WORK TO BE COMPLETED:
Copy the data that appears below exactly. Drop the pictures.

____ STORED DATA

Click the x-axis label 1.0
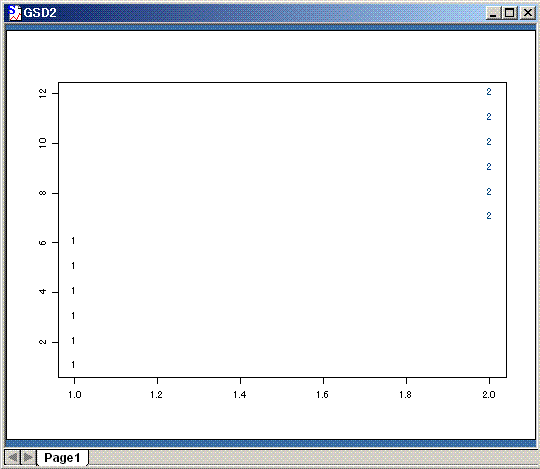[74, 394]
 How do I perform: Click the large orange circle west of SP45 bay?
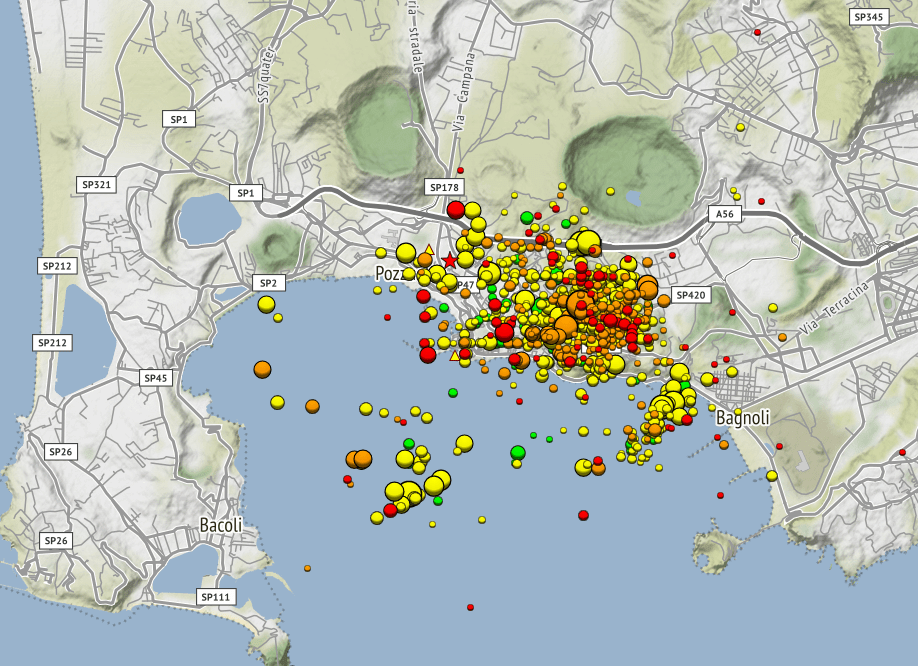[x=262, y=369]
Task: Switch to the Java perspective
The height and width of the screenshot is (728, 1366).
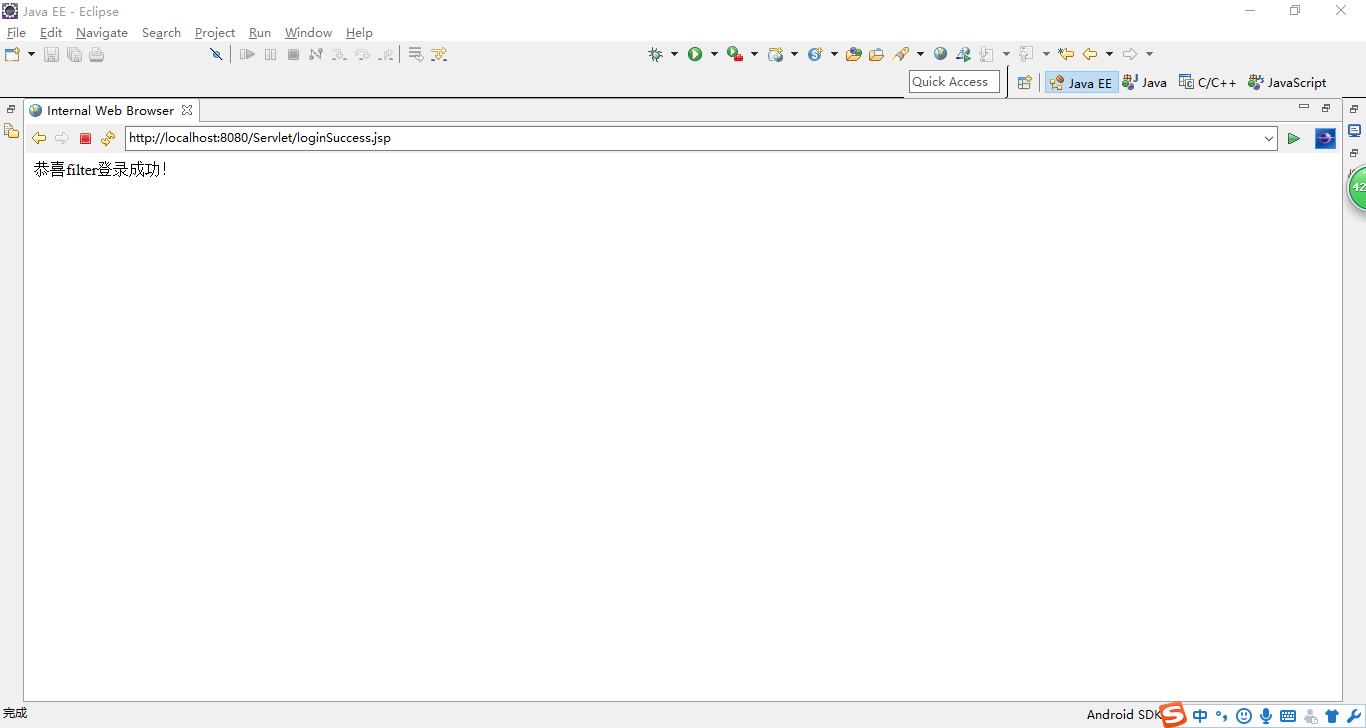Action: (1145, 83)
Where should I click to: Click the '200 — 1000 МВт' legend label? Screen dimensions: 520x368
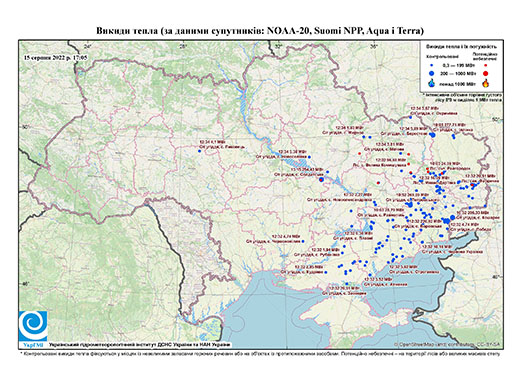click(x=458, y=73)
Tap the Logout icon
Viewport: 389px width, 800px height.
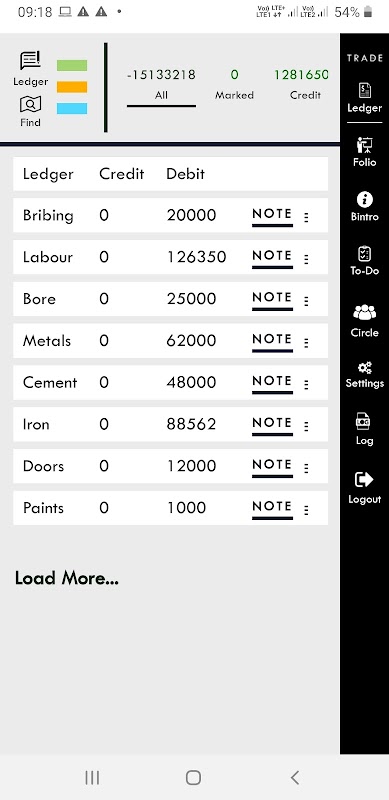[x=364, y=480]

________

OUTPUT BELOW:
Click the x-axis label 1.0
[74, 394]
 How do I perform: Click the large orange circle west of SP45 bay?
[x=262, y=369]
Task: Switch to the Java perspective
The height and width of the screenshot is (728, 1366).
Action: (1145, 83)
Where should I click to: Click the '200 — 1000 МВт' legend label? Screen dimensions: 520x368
click(x=458, y=73)
Tap the Logout icon
Viewport: 389px width, 800px height.
[x=364, y=480]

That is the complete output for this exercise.